**PARTS OF THE EXERCISE:**
(A) In the passage on Jung and Otto, what reasons does it give for each man breaking off relations with the Indologist Wilhelm Hauer? Answer in one to three sentences.
(B) Continue the passage on Jung and Otto from its final sentence, keeping its formal, scholarly register.

**EXTRACT PROVIDED:**
--------------------

It is regrettable, however, that Jung did not have personal contact with Otto to carry on this type of discussion. From the early 1930’s onward, Jung made extensive use of Otto’s terminology to refer to a variety of psychological phenomena, mostly those having to do with manifestations of the archetypal images of the collective unconscious. The potential for fruitful dialogue would have been great, partly because the two men shared a common cultural and philosophical background (unlike the insurmountable differences in this respect between Jung and Fr. Victor White, the Dominican expert on Thomist theology, with whom he did have extensive discussions between 1945 and 1955 – see Stein 2005c, also Lammers), partly because they both had a deep and abiding interest in world religions and mystical traditions (see Otto’s Mysticism East and West and Jung’s Psychology and Religion: West and East), and above all because they both attended to experience rather than to doctrine or “faith” as the primary object of inquiry. Their paths nearly crossed in Ascona, Switzerland around the founding of the Eranos Tagungen in 1932-3, which were dedicated to the dialogue between East and West and featured world-class scholars from around the world. Unfortunately, Otto was too ill by that time to participate in the first meetings of this circle of intellectuals, but the name Eranos was the result of his suggestion to the founder, Olga Froebe-Kapteyn (see Hakl: 92-9). Jung attended and lectured at Eranos regularly throughout the 1930’s and 40’s. Otto and Jung also shared a close acquaintance with the Sinologist Richard Wilhelm, whom Otto visited in China and with whom Jung collaborated extensively (see Stein 2005b), and with the Indologist Wilhelm Hauer, with whom both men broke off relations, in Otto’s case on account of Hauer’s negative views on Christianity (see Alles 2002) and in Jung’s because of Hauer’s extreme pro-German and Aryan political views (see Shamdasani: xlii).

--------------------

**EXTRACTED MATERIAL:**

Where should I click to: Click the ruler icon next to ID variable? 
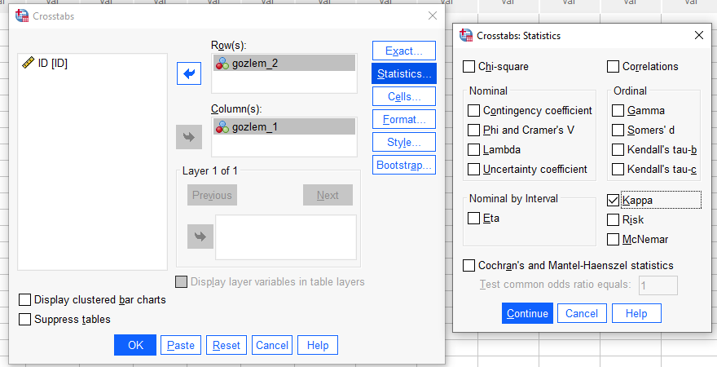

--------------------

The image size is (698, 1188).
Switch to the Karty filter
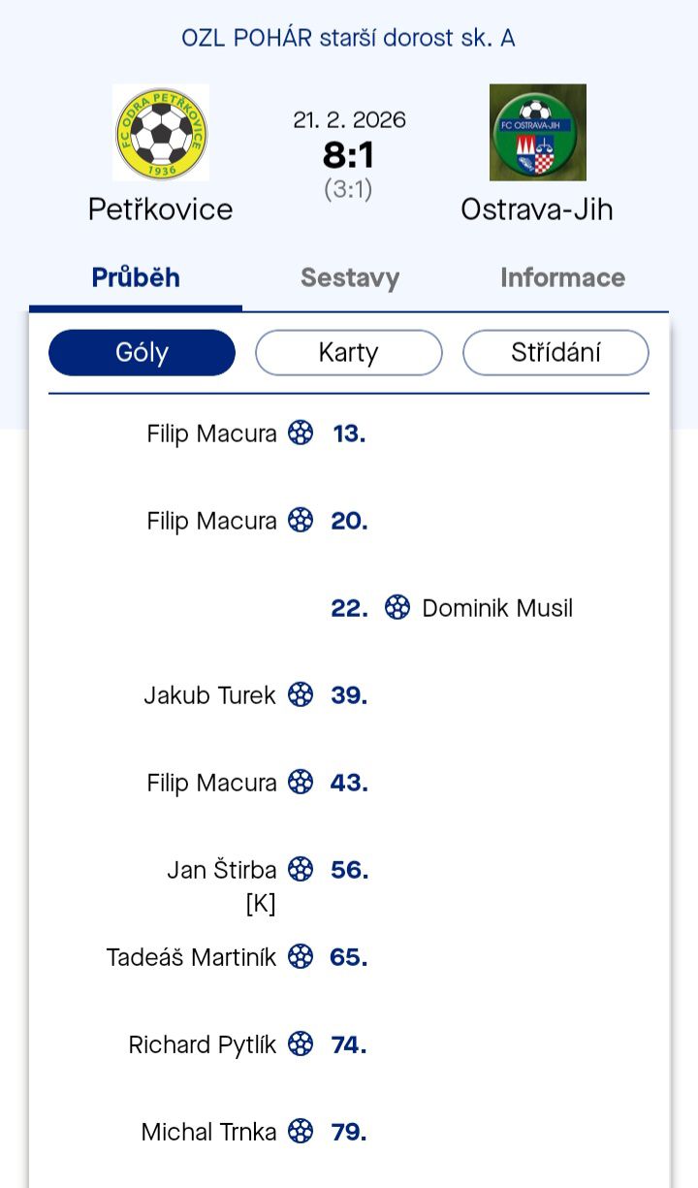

--------------------

**THE REPLIES:**
(A) Otto broke with Hauer because of Hauer's negative views on Christianity. Jung broke with him because of Hauer's extreme pro-German and Aryan political views.

(B)
With his book, Das Heilige, and the use of the term “numinous” to describe the nature of religious experience, Otto introduced a major psychological dimension into the scientific study of religion, even though this may not have been his primary motive (see Alles 2001). Jung, on the other hand, picked up on Otto’s terminology to highlight what he already knew to be the important religious dimension of the psyche and of aspects of psychotherapeutic and developmental processes. There is much overlapping of views in their published writings with respect to the nature of numinous experience, even though their fundamental points of reference are quite different. Otto would certainly have objected to Jung’s broad use of the term numinous to cover a wide range of psychological experience, while he himself limited it exclusively to the religious.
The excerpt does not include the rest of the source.